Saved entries
● ● ● ●

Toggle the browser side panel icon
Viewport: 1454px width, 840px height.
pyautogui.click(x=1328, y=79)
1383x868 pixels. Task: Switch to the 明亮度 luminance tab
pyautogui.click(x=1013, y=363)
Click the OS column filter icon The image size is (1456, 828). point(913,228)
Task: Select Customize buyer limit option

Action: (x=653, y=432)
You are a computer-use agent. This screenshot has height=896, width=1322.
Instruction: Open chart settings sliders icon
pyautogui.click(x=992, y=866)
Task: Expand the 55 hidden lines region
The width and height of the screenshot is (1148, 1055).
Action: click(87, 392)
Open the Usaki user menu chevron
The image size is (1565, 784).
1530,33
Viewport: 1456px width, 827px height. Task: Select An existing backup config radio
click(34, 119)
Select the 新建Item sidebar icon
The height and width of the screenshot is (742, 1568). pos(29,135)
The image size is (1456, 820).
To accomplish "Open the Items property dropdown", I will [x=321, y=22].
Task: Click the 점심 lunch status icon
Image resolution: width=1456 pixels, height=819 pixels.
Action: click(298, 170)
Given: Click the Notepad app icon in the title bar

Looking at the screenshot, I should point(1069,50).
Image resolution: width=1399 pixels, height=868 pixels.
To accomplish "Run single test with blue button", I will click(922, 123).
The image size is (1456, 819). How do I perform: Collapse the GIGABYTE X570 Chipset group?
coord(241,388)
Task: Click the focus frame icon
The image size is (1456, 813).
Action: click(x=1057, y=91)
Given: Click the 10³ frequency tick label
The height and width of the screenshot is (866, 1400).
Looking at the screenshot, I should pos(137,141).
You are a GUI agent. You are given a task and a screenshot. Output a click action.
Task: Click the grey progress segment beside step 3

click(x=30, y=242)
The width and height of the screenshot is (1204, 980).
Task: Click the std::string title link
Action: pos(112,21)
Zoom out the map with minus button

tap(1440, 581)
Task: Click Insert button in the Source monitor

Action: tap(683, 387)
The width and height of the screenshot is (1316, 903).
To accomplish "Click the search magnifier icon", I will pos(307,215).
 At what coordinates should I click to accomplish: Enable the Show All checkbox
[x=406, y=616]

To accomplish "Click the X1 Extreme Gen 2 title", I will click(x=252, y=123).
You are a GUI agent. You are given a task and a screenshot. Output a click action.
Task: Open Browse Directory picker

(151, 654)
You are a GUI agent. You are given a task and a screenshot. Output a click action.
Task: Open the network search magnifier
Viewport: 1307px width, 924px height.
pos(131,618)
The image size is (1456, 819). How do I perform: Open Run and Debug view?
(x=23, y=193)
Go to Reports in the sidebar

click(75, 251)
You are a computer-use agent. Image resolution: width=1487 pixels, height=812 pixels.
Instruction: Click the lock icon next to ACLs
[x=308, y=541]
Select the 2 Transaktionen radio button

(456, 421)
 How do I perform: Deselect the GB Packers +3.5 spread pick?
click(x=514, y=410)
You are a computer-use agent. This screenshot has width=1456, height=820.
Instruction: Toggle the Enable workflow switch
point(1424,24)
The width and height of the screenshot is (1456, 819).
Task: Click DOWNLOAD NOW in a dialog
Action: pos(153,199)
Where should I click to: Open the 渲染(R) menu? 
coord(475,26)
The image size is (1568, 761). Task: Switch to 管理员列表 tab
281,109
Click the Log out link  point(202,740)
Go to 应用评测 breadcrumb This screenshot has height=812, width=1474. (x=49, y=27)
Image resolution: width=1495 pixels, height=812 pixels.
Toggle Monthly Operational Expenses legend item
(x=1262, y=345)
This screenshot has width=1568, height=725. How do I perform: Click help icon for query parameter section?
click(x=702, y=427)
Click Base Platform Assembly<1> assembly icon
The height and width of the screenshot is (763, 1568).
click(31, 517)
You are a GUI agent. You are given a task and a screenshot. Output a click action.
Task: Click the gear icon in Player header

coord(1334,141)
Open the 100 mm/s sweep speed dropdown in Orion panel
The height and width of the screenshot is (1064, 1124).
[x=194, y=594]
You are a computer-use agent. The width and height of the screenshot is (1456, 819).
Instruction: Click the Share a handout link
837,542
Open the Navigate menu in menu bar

● ● ● ●

Work order >> Your task is to write out the lines from the one with "Task: Click the gear icon in Player header" through the end of the records, exactly and with nothing added.

Exercise result >>
Task: Click the gear icon in Player header

coord(1334,141)
Open the 100 mm/s sweep speed dropdown in Orion panel
The height and width of the screenshot is (1064, 1124).
[x=194, y=594]
You are a computer-use agent. The width and height of the screenshot is (1456, 819).
Instruction: Click the Share a handout link
837,542
Open the Navigate menu in menu bar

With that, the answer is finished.